* Selected extract:
----------
In this paper (here) Dr. James N. Anderson, Associate Professor of
Reformed Theological Seminary, has masterfully taken up the subject of
Calvinism (with its respective doctrines of God, providence and sin) to address
those that charge it of implicating God as the author of sin.
I do not wish to give a complete summary here. I’d prefer to
commend readers to it. I wish only to discuss some of the paper with comments.
Dr. Anderson begins with a familiar discussion in Christian
Theology of the devastating nature and effects of sin brought by Adam’s
transgression. God created Adam and Eve after His image good--with the ability
to choose good or evil. Adam for unknown reasons chose to violate one of God’s
commandments. Subsequent to Adam’s transgression, sin was imputed, inherited
and imitated, by all mankind.
Dr. Anderson asks the deep and difficult questions we are
confronted with, as Calvinists, in light of Adam’s transgression. It is the
very same questions believers in the past have had to struggle with such as St.
Augustine and Jonathan Edwards. Dr. Anderson states, “the most perplexing
question of all is simply this: If Adam was created good, why did he commit
evil?”[1]
Dr. Anderson stresses that it must be admitted, from the start,
that all theological traditions face difficulties. Nevertheless, all
theological traditions must each attempt to construct a coherent model to make
sense of God’s providence in relation to Adam’s sin. As we take Calvinism to be
the most faithful theological tradition to Scripture. We affirm: (1) God either
directly or indirectly determines all things (which includes Adam’s
transgression), (2) man freely determines actions and acts, and (3) God is
neither the author nor approver of sin. Yet it is precisely these affirmations
that require us to construct a coherent model. But many from other theological
traditions deem this as an impossible task. Dr. Anderson in the rest of his
paper directly addresses objections to the possibility of a Calvinistic model,
critiques alternative models, and then offers a Calvinistic model, which best
affirms (1), (2), and (3), with less (severe?) philosophical difficulties than
alternative models.
----------
Data collected from a collection:
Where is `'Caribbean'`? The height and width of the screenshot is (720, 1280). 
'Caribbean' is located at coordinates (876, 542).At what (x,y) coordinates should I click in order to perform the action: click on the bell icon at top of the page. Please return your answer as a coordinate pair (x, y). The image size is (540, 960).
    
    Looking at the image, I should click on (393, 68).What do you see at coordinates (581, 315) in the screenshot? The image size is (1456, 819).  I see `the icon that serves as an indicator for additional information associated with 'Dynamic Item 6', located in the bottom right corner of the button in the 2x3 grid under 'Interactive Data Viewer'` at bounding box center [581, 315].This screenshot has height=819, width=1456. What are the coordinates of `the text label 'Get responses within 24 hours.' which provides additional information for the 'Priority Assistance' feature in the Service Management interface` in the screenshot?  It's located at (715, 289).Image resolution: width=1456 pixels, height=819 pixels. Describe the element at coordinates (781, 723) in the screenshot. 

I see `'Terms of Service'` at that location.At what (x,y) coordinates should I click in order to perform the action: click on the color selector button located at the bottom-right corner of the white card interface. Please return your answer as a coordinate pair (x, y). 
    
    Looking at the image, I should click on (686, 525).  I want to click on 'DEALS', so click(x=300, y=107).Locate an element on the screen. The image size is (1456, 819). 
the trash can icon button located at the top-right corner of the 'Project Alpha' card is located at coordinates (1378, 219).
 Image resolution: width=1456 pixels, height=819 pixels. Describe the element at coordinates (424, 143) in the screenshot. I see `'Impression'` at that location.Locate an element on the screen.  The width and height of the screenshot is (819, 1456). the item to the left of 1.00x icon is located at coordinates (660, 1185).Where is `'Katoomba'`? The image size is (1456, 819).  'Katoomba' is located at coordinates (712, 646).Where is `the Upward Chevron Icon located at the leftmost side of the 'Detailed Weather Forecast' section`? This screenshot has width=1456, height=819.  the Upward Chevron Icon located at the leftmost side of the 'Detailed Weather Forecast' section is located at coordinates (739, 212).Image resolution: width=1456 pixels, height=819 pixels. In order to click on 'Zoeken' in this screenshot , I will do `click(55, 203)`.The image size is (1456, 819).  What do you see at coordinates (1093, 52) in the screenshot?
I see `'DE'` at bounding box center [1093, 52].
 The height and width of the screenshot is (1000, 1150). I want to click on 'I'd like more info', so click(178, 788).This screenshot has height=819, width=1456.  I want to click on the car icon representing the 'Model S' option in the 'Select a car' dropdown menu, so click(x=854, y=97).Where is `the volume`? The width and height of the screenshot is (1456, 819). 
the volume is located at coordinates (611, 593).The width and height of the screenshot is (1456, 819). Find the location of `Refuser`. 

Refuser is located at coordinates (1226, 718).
----------
* Challenges:
1. Answer these questions about the passage on Calvinism and sin:
(a) What position does Dr. James N. Anderson hold?
(b) Which two believers of the past does the passage name as having struggled with the same questions?
(c) What question does Dr. Anderson call the most perplexing of all?
2. Reproduce the stretch of the passage on Calvinism and sin from "I do not wish" through "by all mankind." word for word.
3. Can you rewrite the paragraph of the passage on Calvinism and sin that begins "Dr. Anderson stresses that it must be admitted" as a short list of its main points?

* Answers for this exercise:
1.
(a) He is Associate Professor of Reformed Theological Seminary.
(b) St. Augustine and Jonathan Edwards.
(c) "If Adam was created good, why did he commit evil?"

2.
I do not wish to give a complete summary here. I’d prefer to
commend readers to it. I wish only to discuss some of the paper with comments.
Dr. Anderson begins with a familiar discussion in Christian
Theology of the devastating nature and effects of sin brought by Adam’s
transgression. God created Adam and Eve after His image good--with the ability
to choose good or evil. Adam for unknown reasons chose to violate one of God’s
commandments. Subsequent to Adam’s transgression, sin was imputed, inherited
and imitated, by all mankind.

3.
- All theological traditions face difficulties, and each must try to build a coherent model of God's providence in relation to Adam's sin.
- Calvinism, taken as the tradition most faithful to Scripture, affirms that:
  1. God directly or indirectly determines all things, including Adam's transgression.
  2. Man freely determines actions and acts.
  3. God is neither the author nor approver of sin.
- These affirmations require a coherent model, which many in other traditions consider impossible.
- In the rest of the paper, Dr. Anderson answers objections to a Calvinistic model and critiques alternative models. He then offers a Calvinistic model that best affirms all three points with fewer philosophical difficulties than the alternatives.